[START Extracted information]

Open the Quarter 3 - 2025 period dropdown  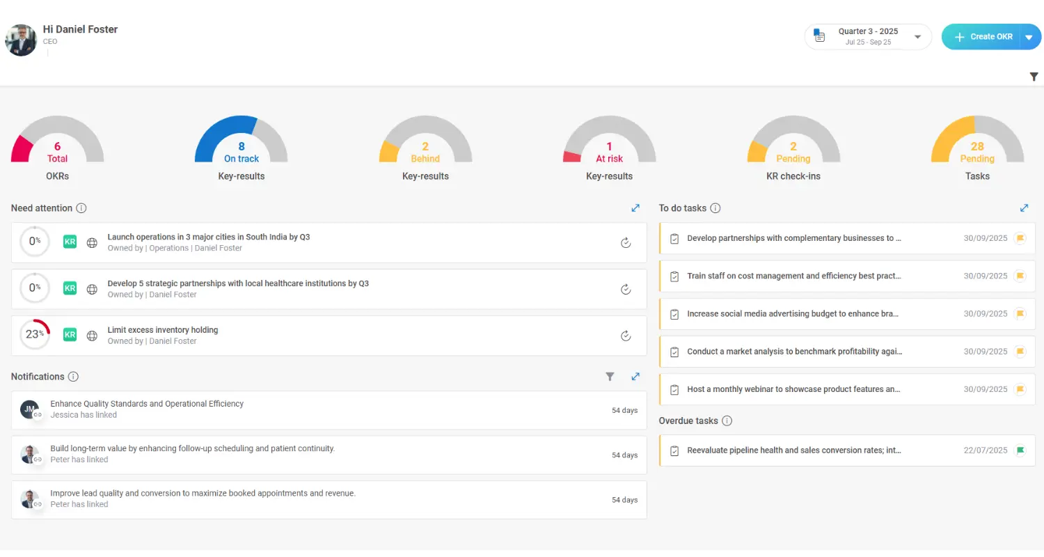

[END Extracted information]
[START Extracted information]

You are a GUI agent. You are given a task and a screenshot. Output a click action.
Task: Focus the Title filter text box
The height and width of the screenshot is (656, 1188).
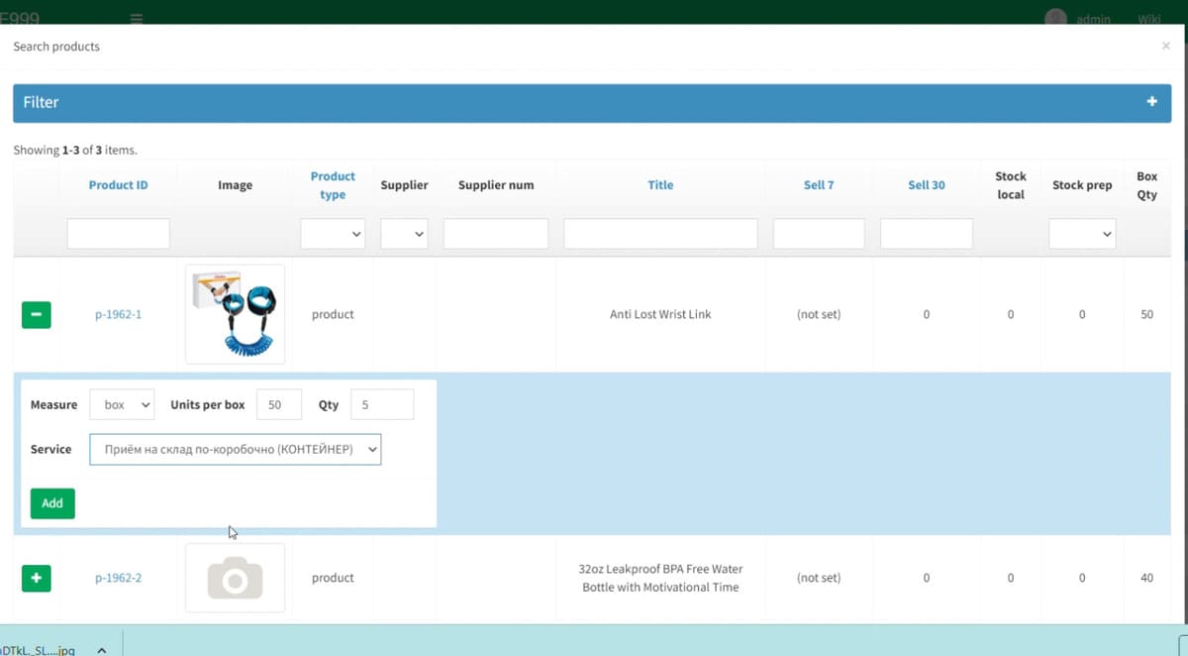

[END Extracted information]
[START Extracted information]

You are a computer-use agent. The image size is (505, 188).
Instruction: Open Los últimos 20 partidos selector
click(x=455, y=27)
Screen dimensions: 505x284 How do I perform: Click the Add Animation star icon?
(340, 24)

[END Extracted information]

# Problem to solve
Copy the lines of the items above verbatim, starting at the line that contains "You are a GUI" and ending at the line that contains "The height and", with both of those lines included.

# Answer to this problem
You are a GUI agent. You are given a task and a screenshot. Output a click action.
Task: Focus the Title filter text box
The height and width of the screenshot is (656, 1188).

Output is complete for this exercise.